The separation that is here

Is of the grave; and of austere

Yet happy feelings of the dead.”

On the south side of the Thames there are some other burial-grounds which should be mentioned here. Greenwich Hospital possesses no less than three cemeteries. In 1707 Prince George of Denmark gave a plot of ground for the purpose, measuring 660 by 132 feet. This is on the west side of the Royal Naval School. It is enclosed and full of tombstones. But in 1747 an extra two and a half acres, surrounding the old ground, were appropriated for interments. This space is well kept, containing some fine trees and only a few monuments. The gate from the school playground is generally open. Then there is the Hospital Cemetery in West Combe, nearly six acres in size, and first used in 1857. The burial-ground of God’s Gift College (Dulwich) is at the corner of Court Lane.
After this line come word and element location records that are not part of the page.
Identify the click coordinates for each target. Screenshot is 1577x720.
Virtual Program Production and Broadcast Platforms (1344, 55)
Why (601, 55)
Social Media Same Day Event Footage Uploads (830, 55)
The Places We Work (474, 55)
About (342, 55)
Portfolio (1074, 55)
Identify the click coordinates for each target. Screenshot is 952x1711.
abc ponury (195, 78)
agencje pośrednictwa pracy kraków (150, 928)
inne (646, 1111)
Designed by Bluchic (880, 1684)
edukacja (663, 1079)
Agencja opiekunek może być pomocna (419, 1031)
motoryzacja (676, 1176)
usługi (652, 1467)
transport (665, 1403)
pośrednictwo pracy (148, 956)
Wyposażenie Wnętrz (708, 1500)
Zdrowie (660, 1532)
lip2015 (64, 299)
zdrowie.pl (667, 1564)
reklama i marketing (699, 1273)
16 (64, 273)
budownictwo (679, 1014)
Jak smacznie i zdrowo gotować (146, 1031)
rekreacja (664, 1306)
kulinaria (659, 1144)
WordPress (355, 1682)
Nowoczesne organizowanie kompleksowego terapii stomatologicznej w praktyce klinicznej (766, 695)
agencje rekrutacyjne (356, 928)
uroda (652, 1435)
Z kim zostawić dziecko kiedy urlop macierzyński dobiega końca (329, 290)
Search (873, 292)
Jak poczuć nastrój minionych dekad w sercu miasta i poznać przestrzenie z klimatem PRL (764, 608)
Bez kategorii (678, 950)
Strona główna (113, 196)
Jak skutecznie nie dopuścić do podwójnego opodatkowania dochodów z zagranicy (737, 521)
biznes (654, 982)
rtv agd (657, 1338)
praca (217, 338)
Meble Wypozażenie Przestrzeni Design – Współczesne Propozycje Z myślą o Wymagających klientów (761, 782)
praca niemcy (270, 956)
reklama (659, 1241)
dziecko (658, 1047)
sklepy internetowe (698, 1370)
It dates from about 1700, and is a picturesque, well-kept little ground, with several handsome altar tombs in it. The cemetery of Morden College, Blackheath (founded for decayed merchants about 1695) also exists. It is about a quarter of an acre in size, with about eighty tombstones, but the graves have been levelled, and the ground, though still walled round, forms part of the College gardens.
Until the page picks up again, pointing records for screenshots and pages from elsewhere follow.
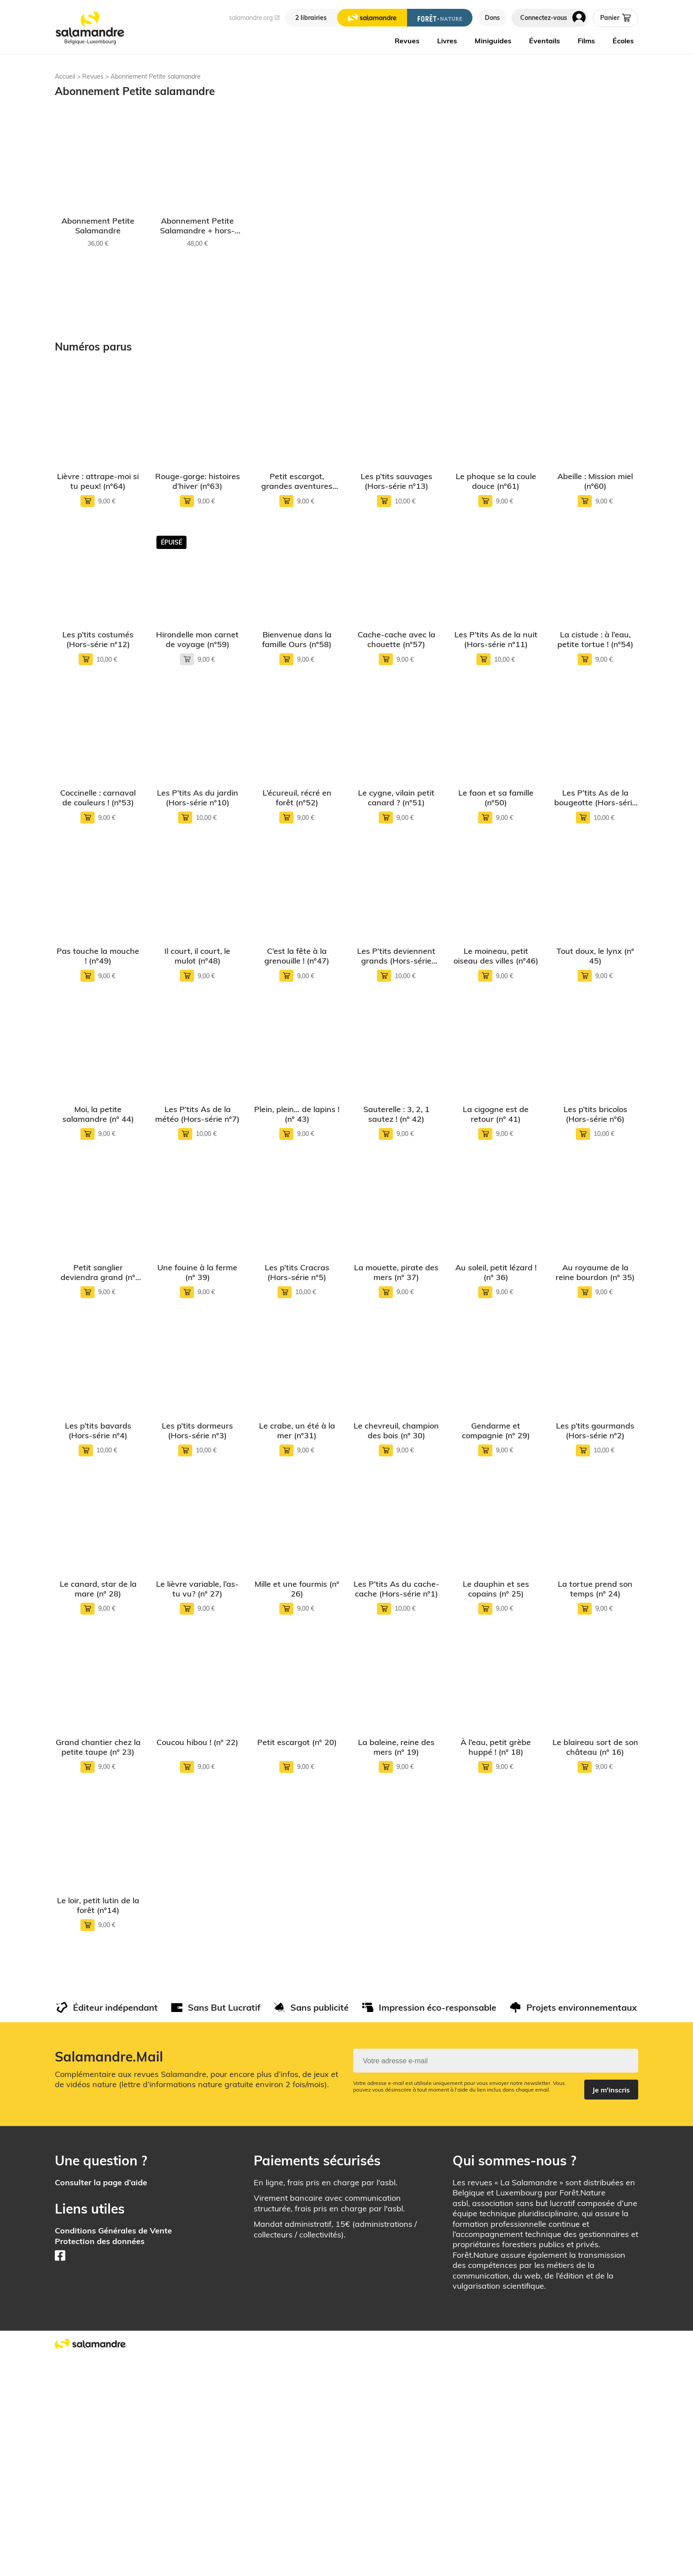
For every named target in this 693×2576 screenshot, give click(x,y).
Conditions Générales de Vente (113, 2446)
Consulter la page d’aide (101, 2398)
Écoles (623, 40)
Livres (447, 40)
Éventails (544, 40)
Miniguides (493, 40)
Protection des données (100, 2457)
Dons (492, 18)
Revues (407, 40)
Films (586, 40)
VIEW FROM THE ALMSHOUSES, WHITE HORSE STREET, STEPNEY.

There were several almshouse graveyards in London, including the “College yard” for St. Saviour’s Almshouses, Southwark, which is now a builder’s store-yard in Park Street, and over which the London, Brighton, and South Coast Railway passes on arches, and one behind the Goldsmith’s Almshouses, now covered by the artisans’ dwellings on the west side of Goldsmith Row, Shoreditch. The frightfully crowded “almshouse ground” in Clement’s Lane formed part of the site of the new Law Courts; while one in Crown Street, Soho, adjoining St. Martin’s Almshouses, disappeared when the French Chapel was built, and has now been lost in Charing Cross Road. In order to enter the almshouses in White Horse Street, Stepney, it is necessary to pass through a graveyard, and it cannot be a lively outlook for the pensioners, who have gravestones just under their windows. It was connected with the Independent Chapel, and first used in 1781.
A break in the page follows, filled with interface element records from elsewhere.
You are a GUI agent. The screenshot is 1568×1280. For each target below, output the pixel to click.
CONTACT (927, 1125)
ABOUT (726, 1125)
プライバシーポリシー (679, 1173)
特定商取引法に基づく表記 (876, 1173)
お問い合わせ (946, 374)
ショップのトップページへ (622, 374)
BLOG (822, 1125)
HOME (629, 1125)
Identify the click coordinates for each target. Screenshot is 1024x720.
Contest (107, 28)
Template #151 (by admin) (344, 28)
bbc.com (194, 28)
Perhaps the most interesting of these burial-grounds is one which belonged to the Bancroft Almshouses in Mile End Road. The fate of the asylum itself is well known; it has been replaced by the People’s Palace, and the improvement from an antiquarian or architectural point of view is nil. The recent interest taken in the proposed destruction of the Trinity Hospital in Mile End Road points to the fact that the pendulum of public opinion is now swinging towards the preservation of historical buildings. The graveyard of Bancroft’s Almshouses was a long strip on the eastern side. Part of it has been merged into the roadway. St. Benet’s Church (consecrated in 1872), Hall, and Vicarage were built upon it, and the bones of the pensioners are under the Vicarage garden. The northernmost point of the graveyard is enclosed and rooted over, and forms a little yard where flag-staffs, &c., are stored. But between this and the wall of the Vicarage there is a piece open to the road, with some heaps of stones in it and rubbish. There are, at any rate, four gravestones left, against the wall, and there may be others behind the stones; but I daresay it is only a very small proportion of those who pass in and out of the Palace who have ever noticed this relic of the Bancroft Almshouses.

In a large number of the London parishes it was necessary to have “poor grounds,” i.e., graveyards where bodies could be interred at a trifling cost or entirely at the cost of the parish; for, notwithstanding the great dislike of the poor to “a pauper’s funeral,” and the efforts they will make to avoid it, there always have been cases in which no other sort of funeral can be arranged. Some of the “poor grounds” were attached to the workhouses, others were merely a part of the parish churchyards, while others again were older additional burial-grounds secured by the parishes before the days of workhouses.